Gulfstream IV / G400
Gulfstream GIV.
Role Business jet
Manufacturer Gulfstream Aerospace
Status Active service
Primary users United States Air Force
United States Army
United States Navy
Produced 535+ [1]
Unit cost $36 million (1998 constant dollars)
Developed from Gulfstream III
Variants Gulfstream V
Gulfstream G350/G450

The Gulfstream IV (or G-IV) and derivatives are a family of private jet aircraft produced by Gulfstream Aerospace, a General Dynamics company based in Savannah, Georgia, United States. The G-IV ceased production in 2003.


Design and development

The G-IV entered into service with serial number 1000 in 1987 and was upgraded to the G IV-SP at serial number 1214 in 1993. It was later redesignated G400 at serial number 1500.[2] A short-ranged variant was created based on the original G-IV and designated the G300. With introduction of the G500/G550 (a upgrade to the G-V), the G-IV received an upgrade based on the newly created G550. This created the G450 and its short-ranged variant the G350.

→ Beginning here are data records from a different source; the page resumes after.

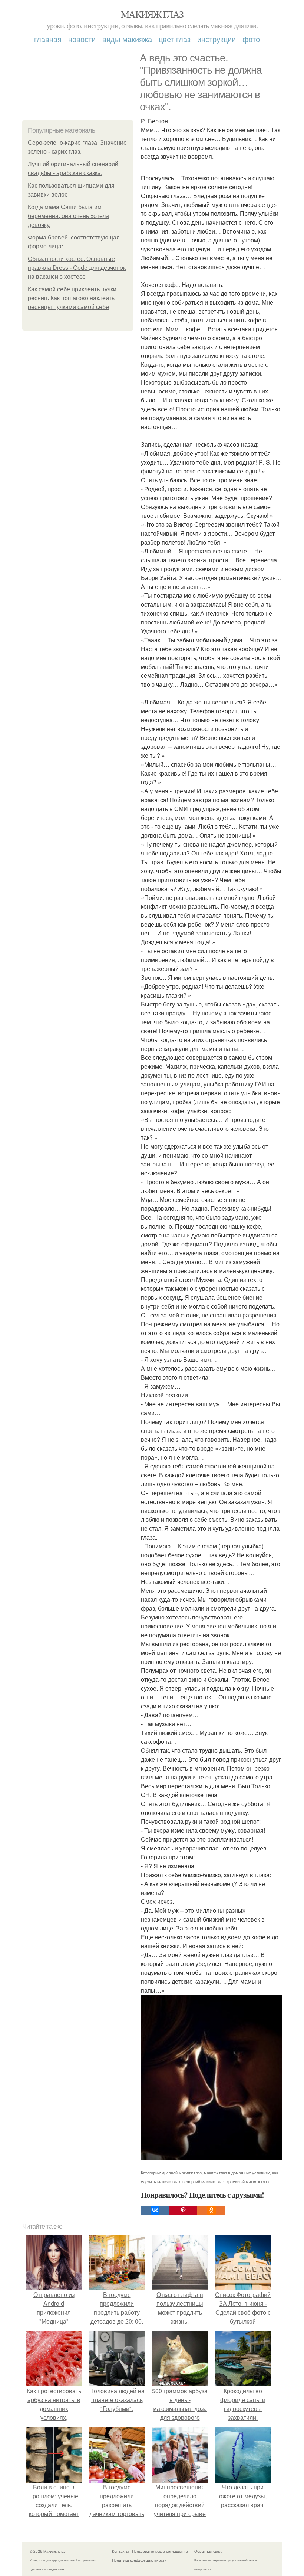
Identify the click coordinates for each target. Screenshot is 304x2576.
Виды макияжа (127, 39)
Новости (82, 39)
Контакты (120, 2551)
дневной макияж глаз (182, 2172)
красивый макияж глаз (248, 2181)
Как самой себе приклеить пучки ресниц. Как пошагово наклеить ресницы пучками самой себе (72, 298)
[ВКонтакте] (155, 2210)
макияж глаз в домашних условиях (237, 2172)
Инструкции (216, 39)
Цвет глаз (175, 39)
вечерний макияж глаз (203, 2181)
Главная (48, 39)
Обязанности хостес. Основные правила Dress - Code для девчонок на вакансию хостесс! (77, 268)
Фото (251, 39)
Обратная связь (208, 2551)
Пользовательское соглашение (160, 2551)
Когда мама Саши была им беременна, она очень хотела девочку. (68, 216)
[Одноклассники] (211, 2210)
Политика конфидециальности (139, 2560)
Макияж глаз (152, 14)
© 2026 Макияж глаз (48, 2551)
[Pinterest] (183, 2210)
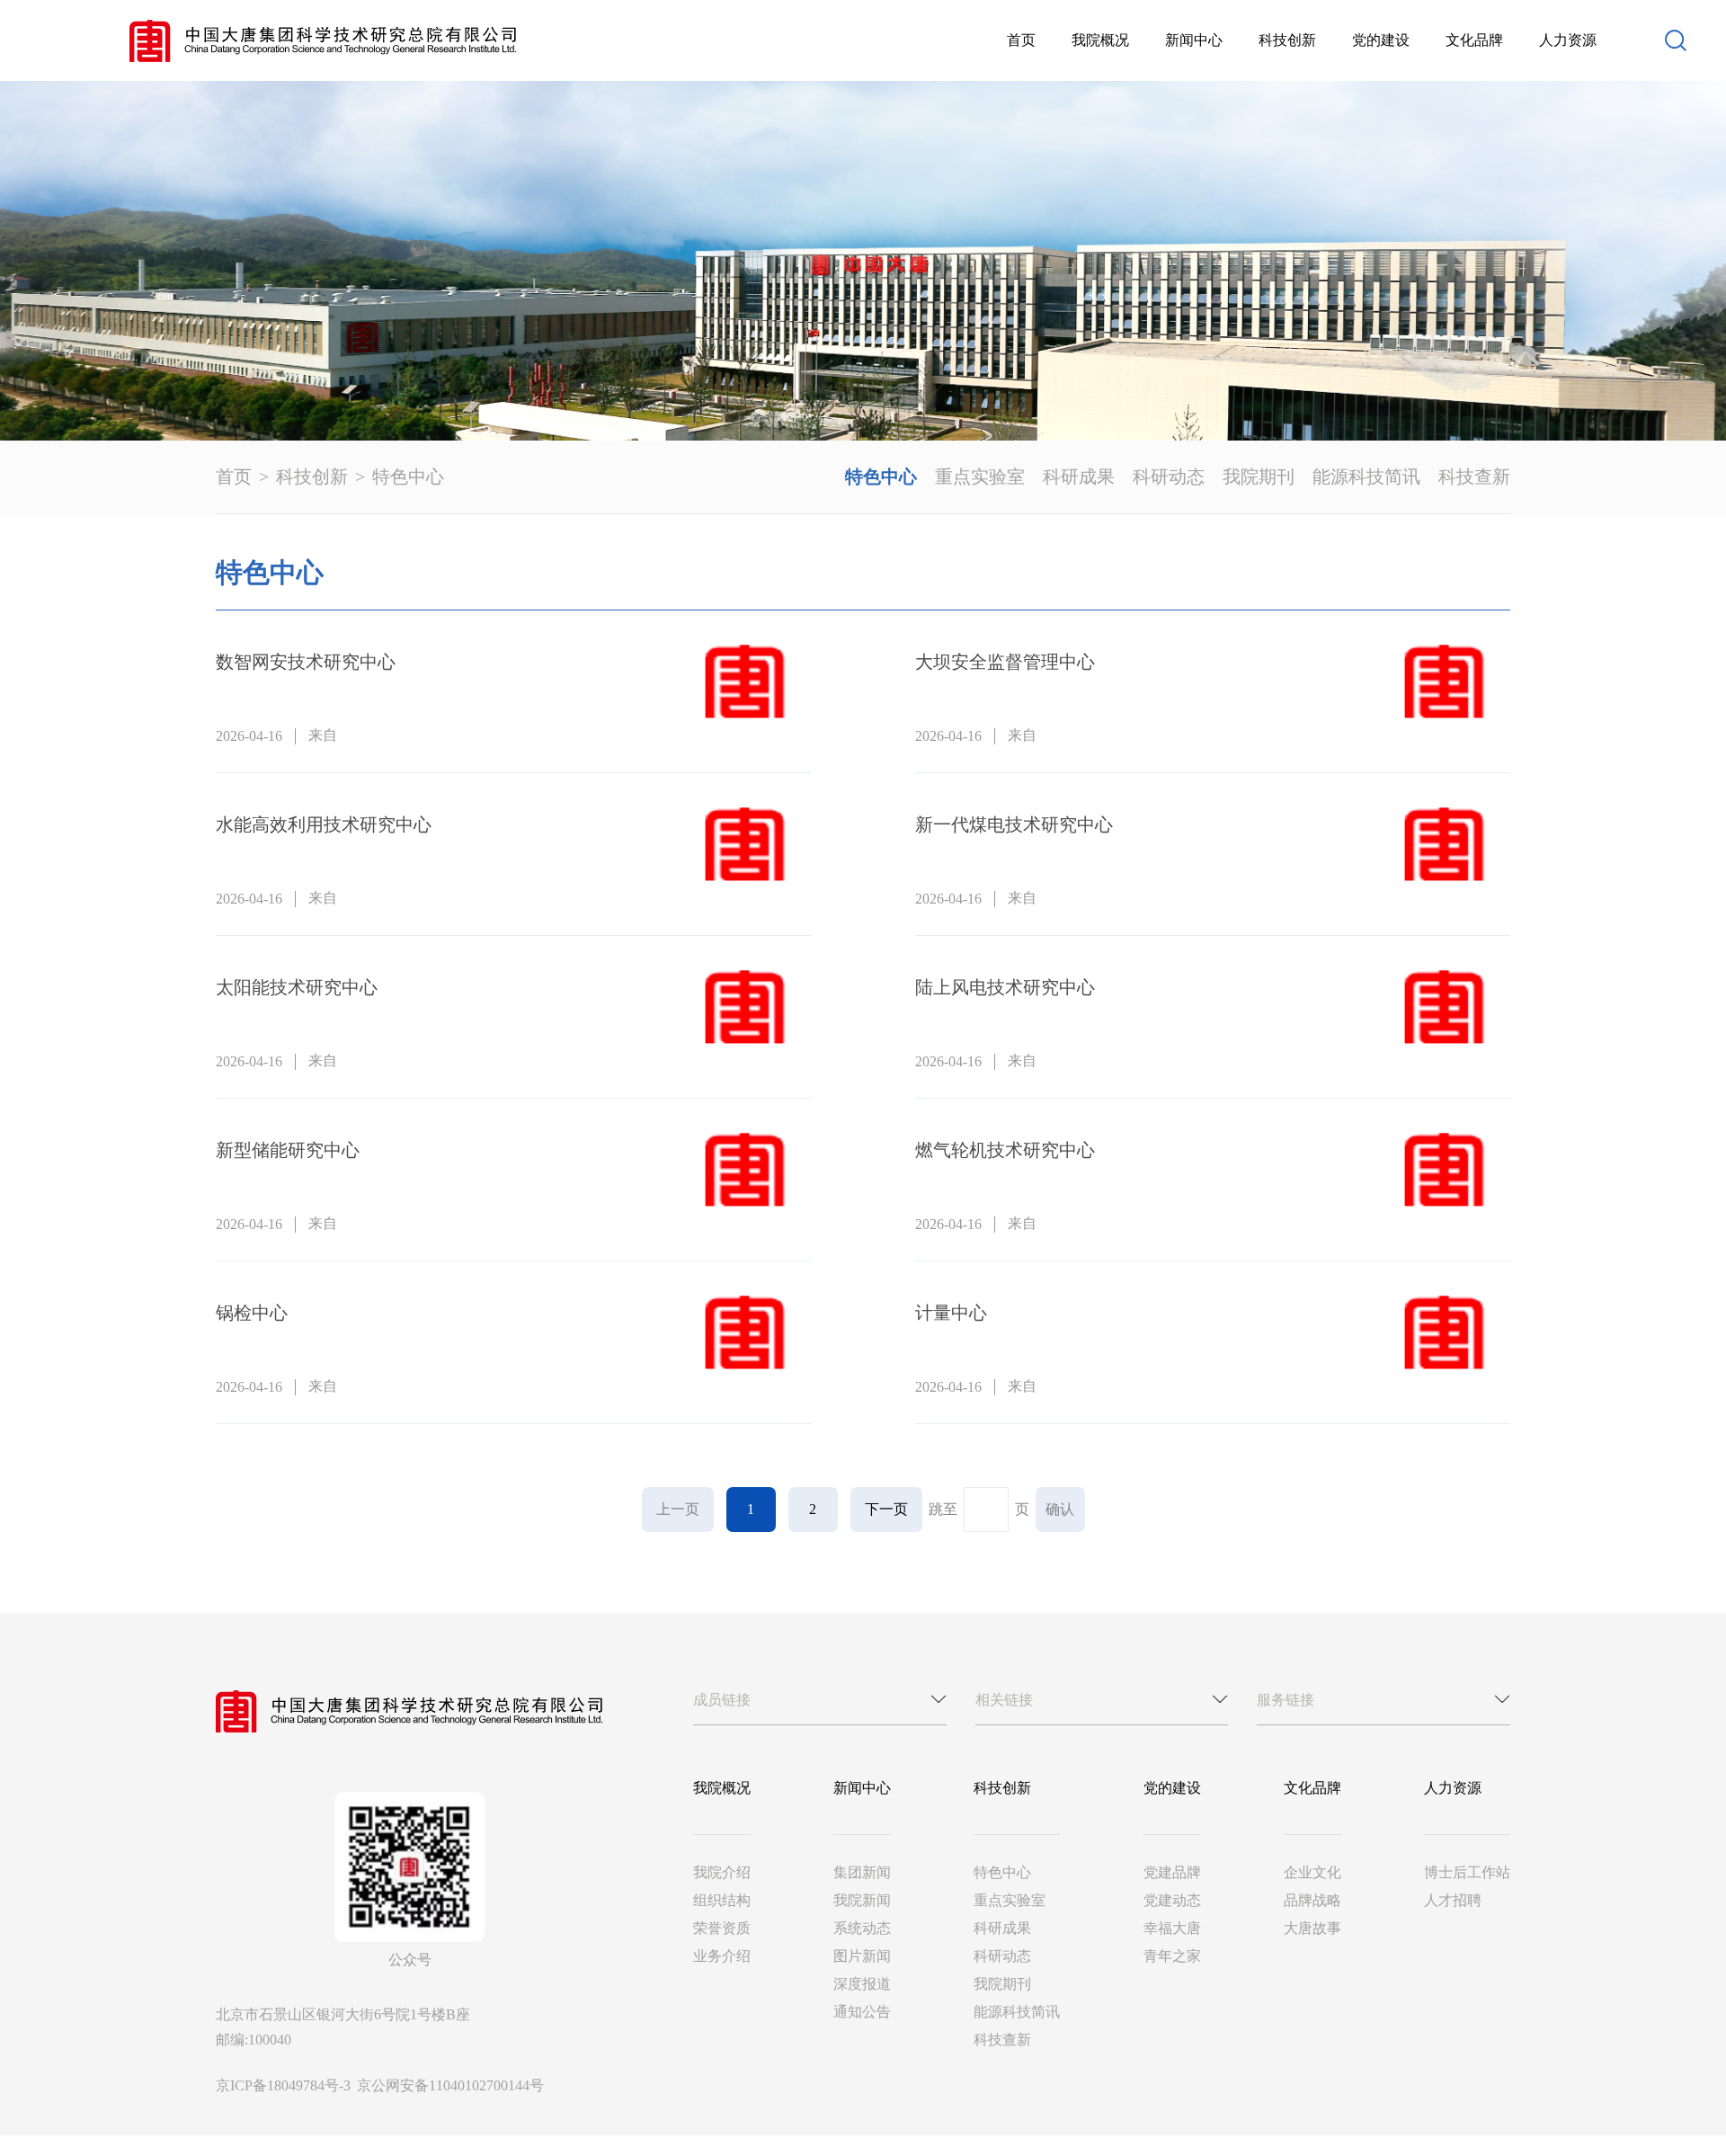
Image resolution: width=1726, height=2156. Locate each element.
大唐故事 (1312, 1928)
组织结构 (722, 1900)
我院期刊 (1258, 476)
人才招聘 (1452, 1900)
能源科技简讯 (1366, 476)
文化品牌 (1474, 40)
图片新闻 (862, 1956)
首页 (1021, 40)
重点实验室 (980, 476)
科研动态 (1169, 476)
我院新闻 (862, 1900)
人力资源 (1568, 40)
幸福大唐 (1172, 1928)
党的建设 (1381, 40)
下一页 (886, 1509)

The Gulfstream G400 has a large cabin, long range of 4,350 nautical miles (8,060 km) and the same comfort and design that characterize the G series. Typical cruise height and speed are 45,000 ft and Mach 0.88. Earlier models were fitted with Honeywell's SPZ 8000 Avionics package. The SPZ 8400 Avionics Package was an option, becoming standard on later models . It costs about $15 million at 2009 prices.[2] The replacement for this jet, the G450, has better performance and comes with Honeywell's next generation Primus Epic Avionic Suite, a Honeywell Visual Guidance System (an advanced HUD), the Gulfstream Enhanced Vision System (EVS) and Goodrich Electronic Standy Instruments.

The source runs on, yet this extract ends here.